- [Collected data]:
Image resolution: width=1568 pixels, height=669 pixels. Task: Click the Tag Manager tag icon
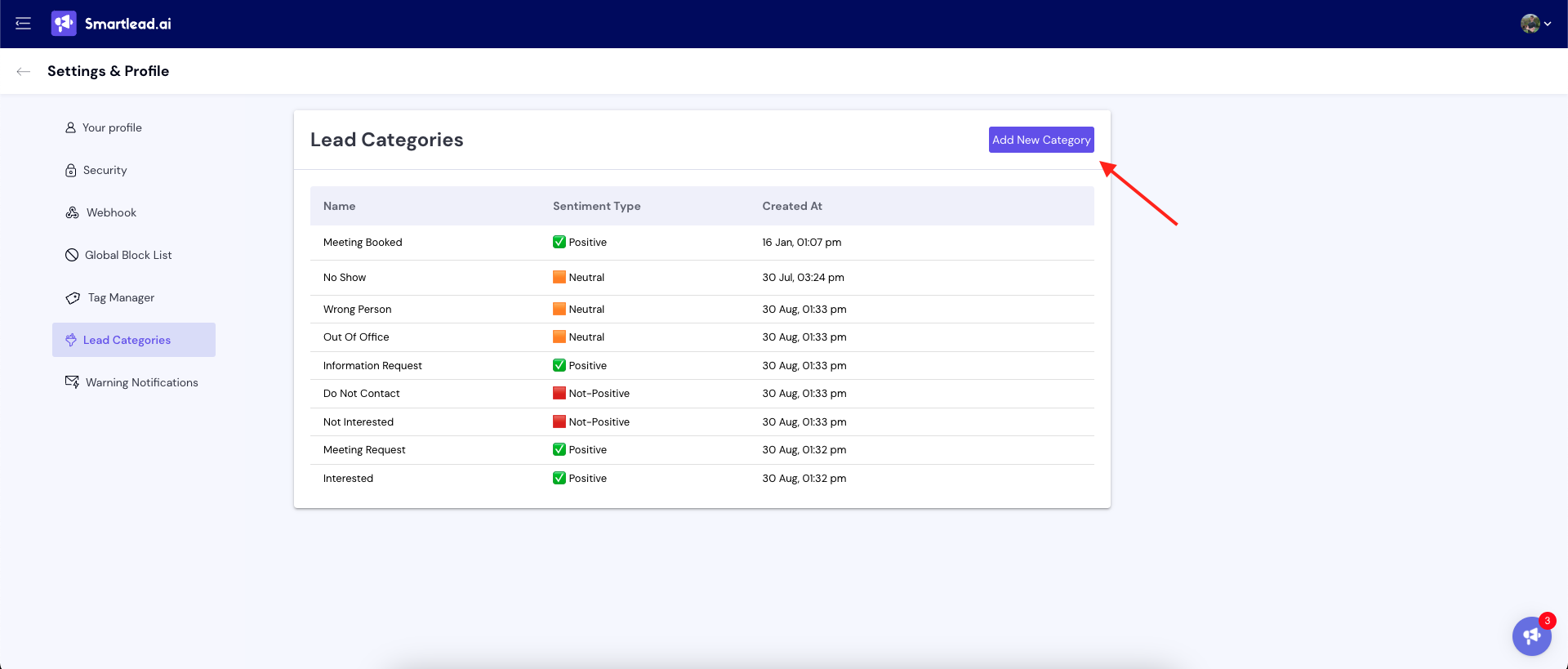pos(73,297)
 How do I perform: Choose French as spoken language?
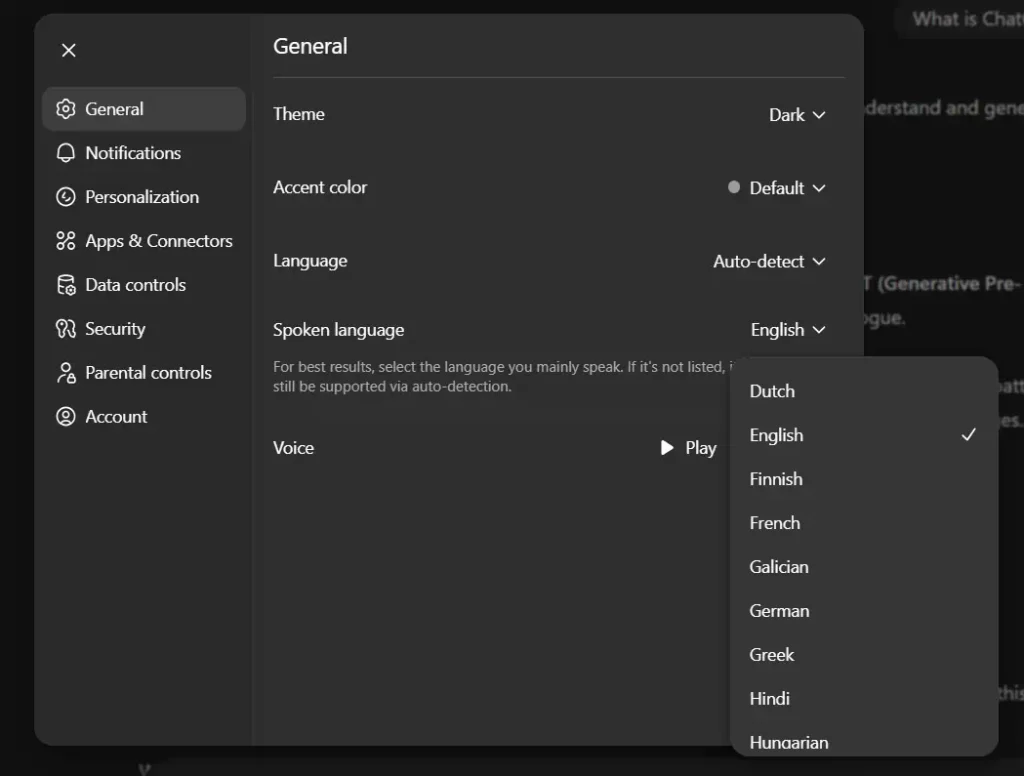[x=775, y=523]
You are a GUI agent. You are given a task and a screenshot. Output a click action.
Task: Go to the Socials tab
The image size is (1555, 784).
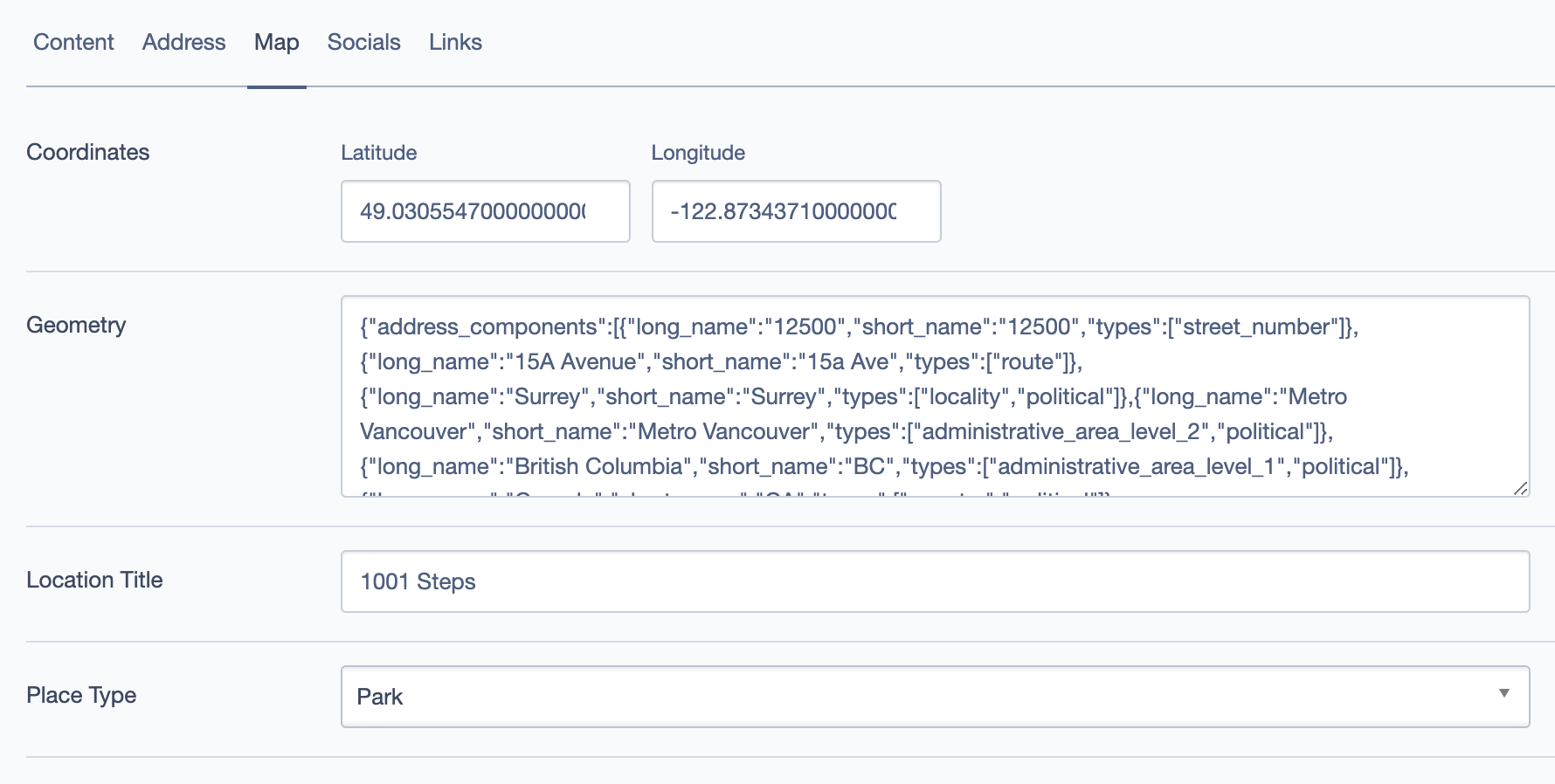(x=363, y=42)
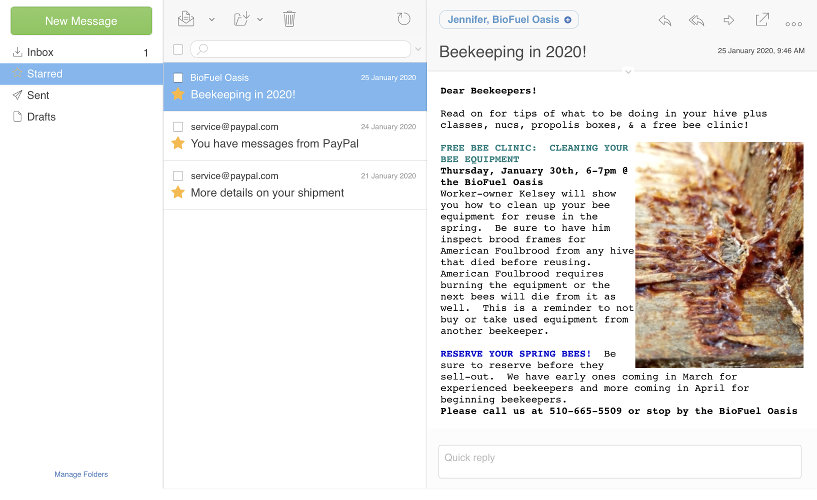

- [What to produce]: What is needed is an exact printout of every record above, with the pictures left out.

- [Answer to the exercise]:
Image resolution: width=1568 pixels, height=669 pixels. Task: Click the Tag Manager tag icon
pos(73,297)
 How do I perform: Choose French as spoken language?
[x=775, y=523]
You are a GUI agent. You are given a task and a screenshot. Output a click action.
Task: Go to the Socials tab
The image size is (1555, 784).
(x=363, y=42)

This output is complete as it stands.